(Stored items)
-- Opening Marker --
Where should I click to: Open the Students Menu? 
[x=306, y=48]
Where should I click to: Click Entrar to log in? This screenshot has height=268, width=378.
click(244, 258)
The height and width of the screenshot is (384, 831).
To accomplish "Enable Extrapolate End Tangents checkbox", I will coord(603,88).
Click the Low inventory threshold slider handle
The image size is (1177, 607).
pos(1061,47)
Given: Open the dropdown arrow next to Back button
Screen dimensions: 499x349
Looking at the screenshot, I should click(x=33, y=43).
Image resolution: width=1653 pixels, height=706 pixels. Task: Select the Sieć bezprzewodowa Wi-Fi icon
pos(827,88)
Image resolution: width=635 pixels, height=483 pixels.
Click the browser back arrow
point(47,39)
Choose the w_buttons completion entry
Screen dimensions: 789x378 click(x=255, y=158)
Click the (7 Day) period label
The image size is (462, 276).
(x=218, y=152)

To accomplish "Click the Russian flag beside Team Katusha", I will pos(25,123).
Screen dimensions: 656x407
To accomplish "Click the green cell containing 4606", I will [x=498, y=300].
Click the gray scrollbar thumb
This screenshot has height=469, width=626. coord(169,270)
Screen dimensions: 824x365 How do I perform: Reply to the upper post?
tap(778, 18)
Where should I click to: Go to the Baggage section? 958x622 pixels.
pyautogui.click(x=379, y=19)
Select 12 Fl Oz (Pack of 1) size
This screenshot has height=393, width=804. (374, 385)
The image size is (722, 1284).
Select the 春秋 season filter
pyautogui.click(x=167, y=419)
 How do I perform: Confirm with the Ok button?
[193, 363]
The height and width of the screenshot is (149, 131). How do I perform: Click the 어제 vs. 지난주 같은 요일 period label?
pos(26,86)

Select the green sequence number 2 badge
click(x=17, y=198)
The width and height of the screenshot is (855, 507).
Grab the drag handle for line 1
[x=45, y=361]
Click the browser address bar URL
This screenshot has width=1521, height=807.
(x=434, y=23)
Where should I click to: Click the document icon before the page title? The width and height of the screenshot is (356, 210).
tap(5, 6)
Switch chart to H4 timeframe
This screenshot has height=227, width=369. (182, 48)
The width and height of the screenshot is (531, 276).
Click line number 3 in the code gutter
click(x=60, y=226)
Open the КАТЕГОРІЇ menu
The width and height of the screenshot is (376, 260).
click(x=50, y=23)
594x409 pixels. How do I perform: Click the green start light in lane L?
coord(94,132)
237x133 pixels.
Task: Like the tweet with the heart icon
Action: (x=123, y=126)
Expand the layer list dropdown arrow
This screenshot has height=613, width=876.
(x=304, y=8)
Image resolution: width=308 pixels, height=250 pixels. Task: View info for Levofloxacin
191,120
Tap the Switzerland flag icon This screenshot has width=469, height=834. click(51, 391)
-- Closing Marker --
REQUIRED WORK: Using the records above, find and show each line with the string "flag".

WORKED SOLUTION:
To accomplish "Click the Russian flag beside Team Katusha", I will pos(25,123).
Tap the Switzerland flag icon This screenshot has width=469, height=834. click(51, 391)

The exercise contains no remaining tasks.